*Tekst strony*.

===============

Kusy był na szczycie, po prostu. Choć przypłacił to okropnym bólem. 

Organizatorzy nie pozwolili bowiem zawodnikom na rozgrzewkę na bieżni. Kusy założył więc buty do biegania po trawie, rozgrzewał się w parku obok stadionu. Wyszło tak, że w dokładnie w tych butach biegł potem też na bieżni. Jego stopy przypłaciły to potwornymi otarciami niemal natychmiast. – Zaraz po zwycięstwie usiadł na trawie i zrzucił pantofle. Można było widzieć przez lornetkę z naszej loży prasowej, że nogi ma cale w bąblach podeszłych krwią – pisała dziennikarka Kazimiera Muszałówna.

W kolejnych latach Kusociński chciał obronić tytuł. Nie zdołał, bo z igrzysk w Berlinie – gdzie Polacy nie zdobyli ani jednego złota – wyeliminowała go kontuzja. W czasie rehabilitacji skończył studia, został dziennikarzem sportowym, wydał nawet autobiografię. Ale nadal marzył o medalach, trenował, by przygotować się do igrzysk w 1940 roku. Do tych nie doszło, wybuchła wojna.  

A Kusy zmarł trzy miesiące przed planowanym startem tamtej imprezy. 

W czasie wojny walczył w obronie Warszawy, dwukrotnie został ranny, w nagrodę otrzymał Krzyż Walecznych. Później działał w konspiracji, wstąpił do Związku Walki Zbrojnej (z którego powstała Armia Krajowa), był aktywnym członkiem podziemia, choć jego rozpoznawalność mu nie pomagała. W konspiracji awansował do stopnia kapitana, działał z wieloma innymi sportowcami. Wpadł w marcu 1940 roku, aresztowało go Gestapo.  

Nikogo nie wydał. Bito go, torturowano, ale milczał. Wreszcie Niemcy zrezygnowali, po prostu dopisali go do listy Polaków do likwidacji. Rozkaz egzekucji wykonano w czerwcu na Palmirach. W tym samym transporcie trafił tam też – i zginął – między innymi Tomasz Stankiewicz, ten sam, który dla Polski zdobywał wraz z kolegami pierwszy olimpijski medal. Pozostała trójka naszych kolarzy przeżyła wojnę. On nie. 

Janusz Kusociński też nie. Zastrzelono go z broni maszynowej, pochowano w zbiorowej mogile. Stał się symbolem sportowców – a wraz z nimi i medali – straconych w trakcie II wojny światowej. Był w końcu najwybitniejszym z nich. 

13.08.1948. Żyją igrzyska, żyje też Polska 

Boksować zaczynał właściwie przed wojną, jako nastolatek. Ta jednak zabrała mu ważne lata w sportowym rozwoju. W 1945 roku, gdy wrócił do kraju (przeszedł przez niemieckie obozy pracy) i odnalazł braci, miał na karku 22 wiosny. Rok później wypatrzył go Feliks „Papa” Stamm, legendarny trener polskich bokserów. Widział talent, o którym mówiono już w latach przedwojennych.

===============

*Fragment danych*.
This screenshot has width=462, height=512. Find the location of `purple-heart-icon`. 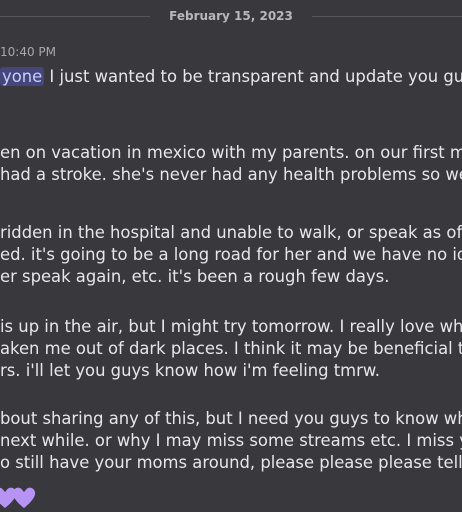

purple-heart-icon is located at coordinates (24, 498).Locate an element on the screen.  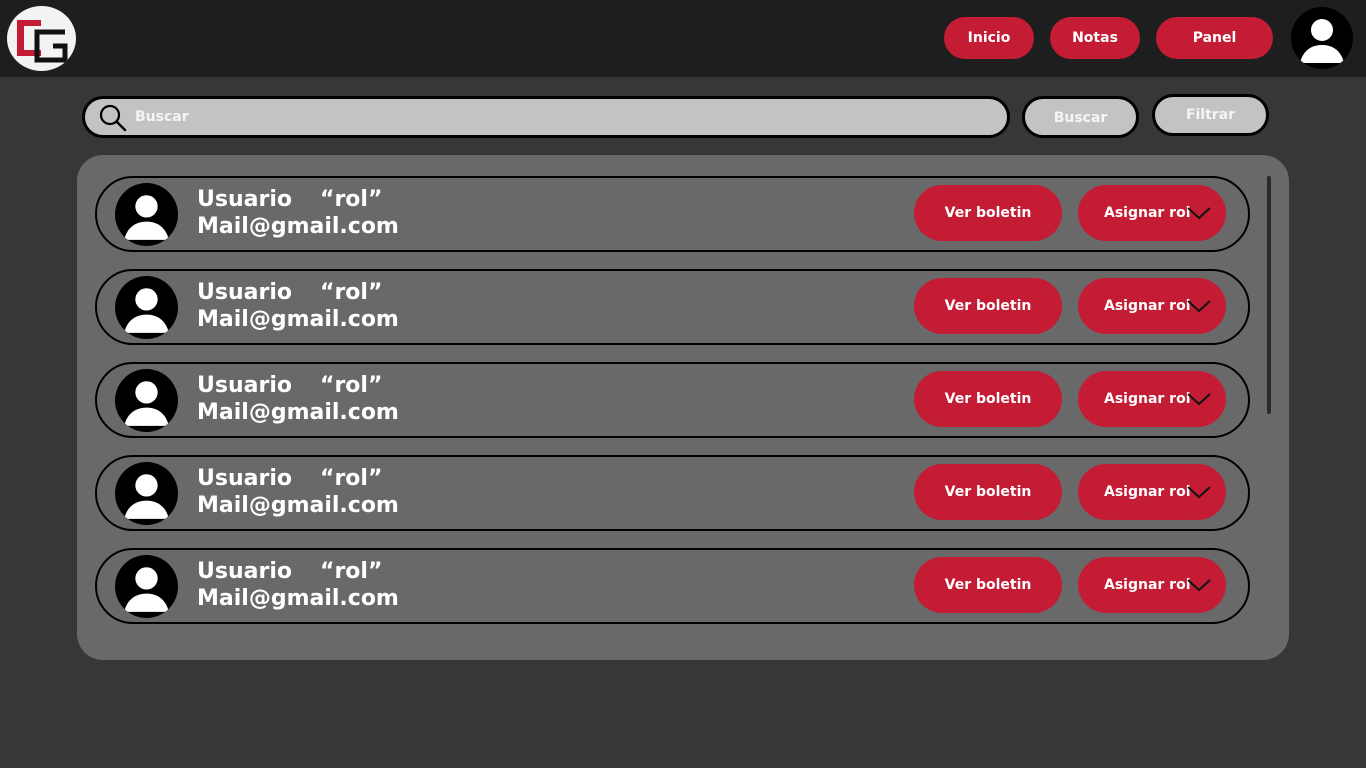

===============

*Zadania do wykonania*.
A: Zacytuj bez zmian fragment tekstu o Januszu Kusocińskim. Zacznij od słów „Organizatorzy nie pozwolili bowiem”, a skończ na słowach „dziennikarka Kazimiera Muszałówna.”.
B: Odpowiedz na pytania do tekstu o Januszu Kusocińskim:
(i) Gdzie Kusy rozgrzewał się przed biegiem?
(ii) Jakie odznaczenie otrzymał za walkę w obronie Warszawy?
(iii) Gdzie wykonano rozkaz jego egzekucji?
C: Streść tekst o Januszu Kusocińskim w dwóch zdaniach.

*Odpowiedzi do zadań*.
A:
Organizatorzy nie pozwolili bowiem zawodnikom na rozgrzewkę na bieżni. Kusy założył więc buty do biegania po trawie, rozgrzewał się w parku obok stadionu. Wyszło tak, że w dokładnie w tych butach biegł potem też na bieżni. Jego stopy przypłaciły to potwornymi otarciami niemal natychmiast. – Zaraz po zwycięstwie usiadł na trawie i zrzucił pantofle. Można było widzieć przez lornetkę z naszej loży prasowej, że nogi ma cale w bąblach podeszłych krwią – pisała dziennikarka Kazimiera Muszałówna.

B:
(i) W parku obok stadionu.
(ii) Krzyż Walecznych.
(iii) Na Palmirach.

C: Janusz Kusociński zwyciężył mimo potwornych otarć stóp, ale później nie zdołał obronić tytułu, bo z igrzysk w Berlinie wyeliminowała go kontuzja, a do igrzysk w 1940 roku nie doszło z powodu wojny. W czasie wojny walczył w obronie Warszawy i działał w konspiracji, a po aresztowaniu przez Gestapo w marcu 1940 roku nikogo nie wydał i został rozstrzelany w czerwcu na Palmirach.